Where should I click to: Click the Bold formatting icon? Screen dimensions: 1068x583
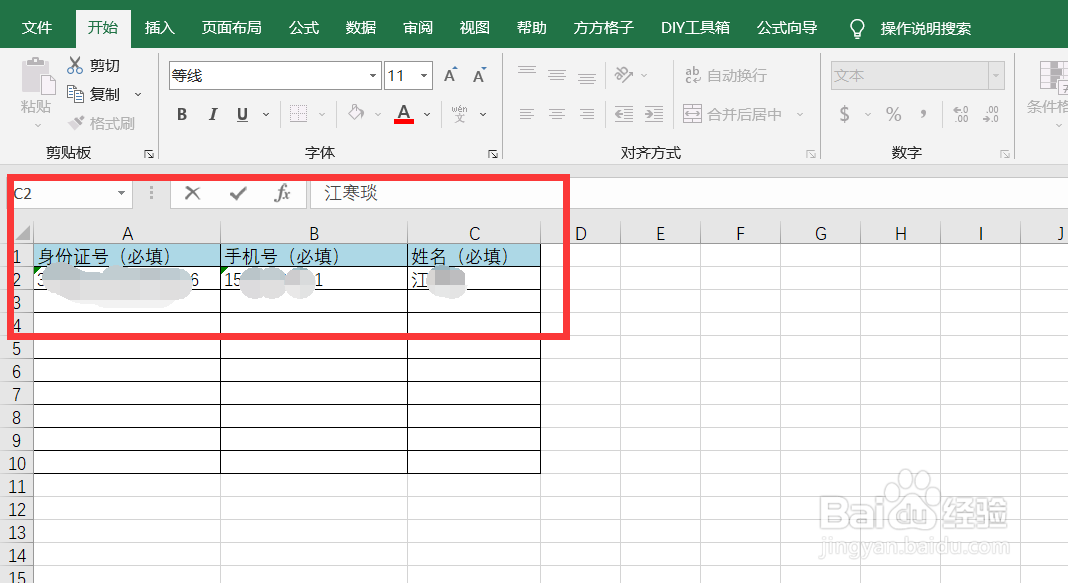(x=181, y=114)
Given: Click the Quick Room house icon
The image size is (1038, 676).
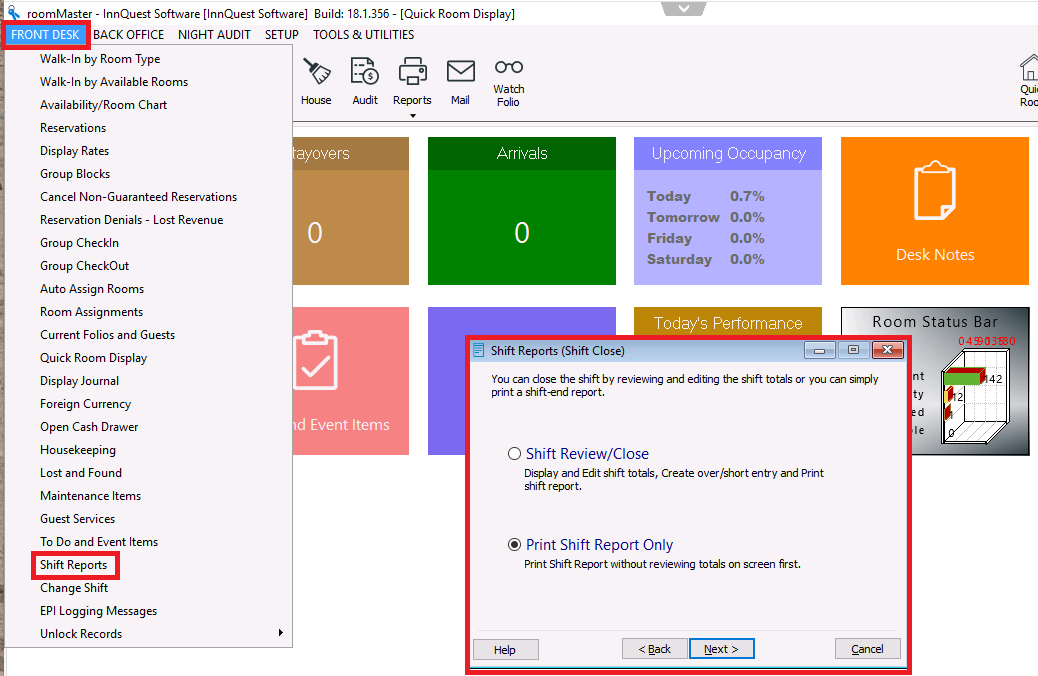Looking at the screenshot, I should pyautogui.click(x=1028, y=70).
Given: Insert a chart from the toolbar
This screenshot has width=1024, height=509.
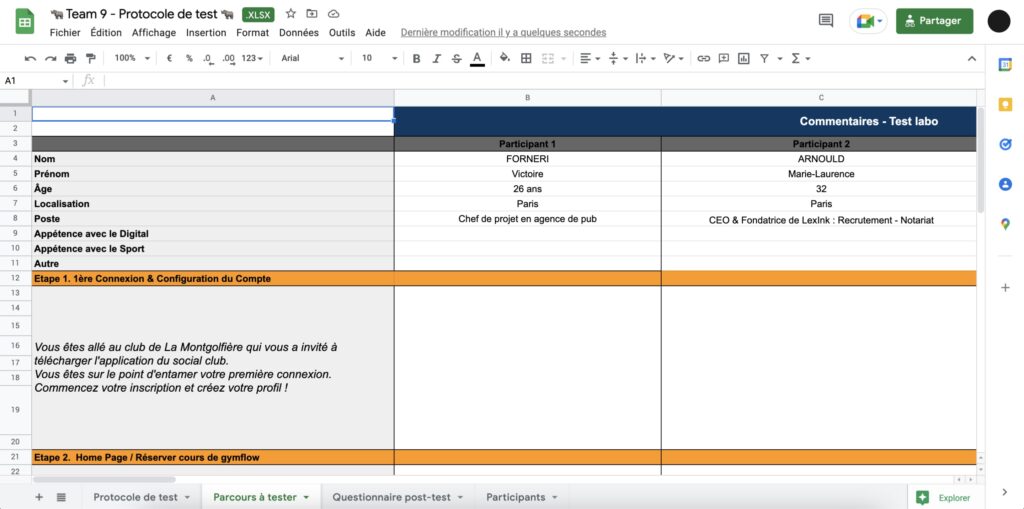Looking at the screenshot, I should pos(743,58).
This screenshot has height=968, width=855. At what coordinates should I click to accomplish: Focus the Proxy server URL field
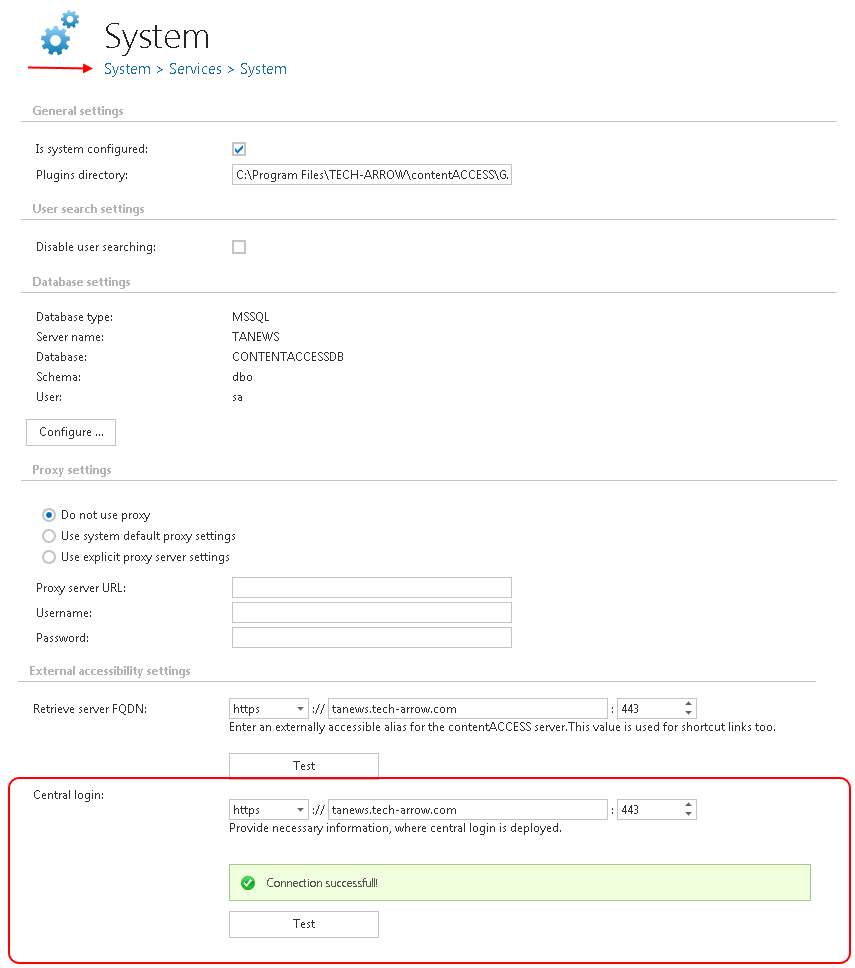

---

◆ Required work ◆
Show the lines above that have the word "Given".

◆ Answer for the task ◆
Given: Click the Quick Room house icon
Given: Insert a chart from the toolbar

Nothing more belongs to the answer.